In a discussion of NR5A1 mutations in 46,XX subjects, Domenice et al. (2016) remarked that a follow-up description of the patient of Biason-Lauber and Schoenle (2000) addressing ovarian function at postpubertal age was lacking.
Guran et al. (2016) described a 2-week-old girl with primary adrenal insufficiency who presented with hyperpigmentation, salt-wasting crisis, prolonged jaundice, hypoglycemia, and vomiting. Glucocorticoid and mineralocorticoid deficiencies were noted. MRI revealed hypoplastic right adrenal gland. The karyotype was 46,XX and no DSD was present. The family was reported as nonconsanguineous, and the mode of inheritance sporadic.
Premature Ovarian Failure 7
Lourenco et al. (2009) identified missense, frameshift, and in-frame mutations in the NR5A1 gene in patients with anomalies of ovarian development and function. Four of the mutations were familial (184757.0011-184757.0014); in each of these families, the same mutation was identified in a relative with a 46,XY disorder of sex development (SRXY3; 612965). Two other mutations (184757.0015-184757.0016) were identified in 2 of 25 patients with isolated premature ovarian failure. In all of those affected, there was no evidence of adrenal dysfunction.
By microarray analysis in a mother with premature ovarian failure and her 46,XY son with partial gonadal dysgenesis, Harrison et al. (2013) identified heterozygosity for a 0.232-Mb microdeletion of chromosome band 9q33.3, involving NR5A1 and 4 other genes. There was no family history of disorders of sex development (DSD) or POF, and the mutation appeared to have arisen de novo in the mother. The authors stated that this was the first NR5A1 microdeletion transmitted in a pedigree with both DSD (see 612965) and POF, and the first report of an NR5A1 copy number variation (CNV) associated with POF. To assess the frequency of NR5A1 CNVs in DSD states, Harrison et al. (2013) used MPLA to screen 11 patients with 46,XY DSD phenotypes, 21 patients with proximal hypospadias with or without cryptorchidism, and 35 patients with POF, but did not identify any more NR5A1 CNVs.

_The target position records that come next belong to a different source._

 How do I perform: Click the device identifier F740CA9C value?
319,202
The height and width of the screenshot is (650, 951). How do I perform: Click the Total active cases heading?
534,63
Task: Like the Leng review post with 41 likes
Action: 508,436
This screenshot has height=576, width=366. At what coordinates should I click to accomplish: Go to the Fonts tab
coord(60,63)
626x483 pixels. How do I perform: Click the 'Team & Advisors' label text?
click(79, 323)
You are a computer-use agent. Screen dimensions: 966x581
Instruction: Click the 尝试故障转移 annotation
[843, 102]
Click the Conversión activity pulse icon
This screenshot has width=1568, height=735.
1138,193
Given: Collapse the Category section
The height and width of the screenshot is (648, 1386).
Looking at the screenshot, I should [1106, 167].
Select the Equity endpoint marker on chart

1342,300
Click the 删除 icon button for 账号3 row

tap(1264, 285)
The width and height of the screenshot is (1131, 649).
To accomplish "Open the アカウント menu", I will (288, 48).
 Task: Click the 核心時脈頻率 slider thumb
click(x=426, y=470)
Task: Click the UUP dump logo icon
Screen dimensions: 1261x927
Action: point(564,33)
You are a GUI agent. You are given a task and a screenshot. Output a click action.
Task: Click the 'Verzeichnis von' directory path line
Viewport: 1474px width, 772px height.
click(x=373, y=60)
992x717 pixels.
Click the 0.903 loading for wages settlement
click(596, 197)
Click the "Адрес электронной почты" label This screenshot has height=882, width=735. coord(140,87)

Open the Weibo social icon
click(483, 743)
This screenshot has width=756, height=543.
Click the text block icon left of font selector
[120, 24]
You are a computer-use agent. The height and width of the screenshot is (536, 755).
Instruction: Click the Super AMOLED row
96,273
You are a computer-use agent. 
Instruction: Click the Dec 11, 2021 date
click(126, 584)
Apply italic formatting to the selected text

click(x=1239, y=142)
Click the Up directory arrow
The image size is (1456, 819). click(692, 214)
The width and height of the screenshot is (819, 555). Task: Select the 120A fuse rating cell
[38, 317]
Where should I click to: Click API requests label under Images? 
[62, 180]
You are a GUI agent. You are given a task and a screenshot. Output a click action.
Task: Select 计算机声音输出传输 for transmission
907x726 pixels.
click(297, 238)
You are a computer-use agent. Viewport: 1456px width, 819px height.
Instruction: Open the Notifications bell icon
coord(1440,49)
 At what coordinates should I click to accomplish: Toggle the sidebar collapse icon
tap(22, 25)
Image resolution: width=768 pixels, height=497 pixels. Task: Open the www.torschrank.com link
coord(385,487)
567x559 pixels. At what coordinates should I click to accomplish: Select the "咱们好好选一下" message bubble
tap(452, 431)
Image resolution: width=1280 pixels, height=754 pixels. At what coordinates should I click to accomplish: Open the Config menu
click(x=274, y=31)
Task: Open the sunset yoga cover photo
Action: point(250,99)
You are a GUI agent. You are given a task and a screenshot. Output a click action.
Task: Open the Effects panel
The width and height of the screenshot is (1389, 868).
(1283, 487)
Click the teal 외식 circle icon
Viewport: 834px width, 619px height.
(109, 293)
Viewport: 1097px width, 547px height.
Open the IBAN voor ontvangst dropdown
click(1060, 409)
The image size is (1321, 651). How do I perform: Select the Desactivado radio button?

NR5A1-Related Adrenal Insufficiency
Biason-Lauber and Schoenle (2000) described a female patient with adrenal insufficiency and no apparent defect in ovarian maturation, despite a heterozygous mutation in the NR5A1 gene (R255L; 184757.0002). The authors concluded that NR5A1 has a crucial role in adrenal gland formation in both sexes.
In a 46,XX patient with normal female phenotype and primary adrenal insufficiency, Guran et al. (2016) detected homozygosity for an arg92-to-gln mutation (R92Q; 184757.0003). This mutation had been reported by Achermann et al. (2002) in homozygosity in a 46,XY phenotypic female with adrenal insufficiency.
Achermann, J. C., Ozisik, G., Ito, M., Orun, U. A., Harmanci, K., Gurakan, B., Jameson, J. L. Gonadal determination and adrenal development are regulated by the orphan nuclear receptor steroidogenic factor-1, in a dose-dependent manner. J. Clin. Endocr. Metab. 87: 1829-1833, 2002. [PubMed: 11932325] [Full Text: https://doi.org/10.1210/jcem.87.4.8376]
Biason-Lauber, A., Schoenle, E. J. Apparently normal ovarian differentiation in a prepubertal girl with transcriptionally inactive steroidogenic factor 1 (NR5A1/SF-1) and adrenocortical insufficiency. Am. J. Hum. Genet. 67: 1563-1568, 2000. [PubMed: 11038323] [Full Text: https://doi.org/10.1086/316893]
Domenice, S., Machado, A. Z., Ferreira, F. M., Ferraz-de-Souza, B., Lerario, A. M., Lin, L., Nishi, M. Y., Gomes, N. L., da Silva, T. E., Silva, R. B., Correa, R. V., Montenegro, L. R., Narciso, A., Costa, E. M. F., Achermann, J. C., Mendonca, B. B. Wide spectrum of NR5A1-related phenotypes in 46,XY and 46,XX individuals. Birth Defects Res. C Embryo Today 108: 309-320, 2016. [PubMed: 28033660] [Full Text: https://doi.org/10.1002/bdrc.21145]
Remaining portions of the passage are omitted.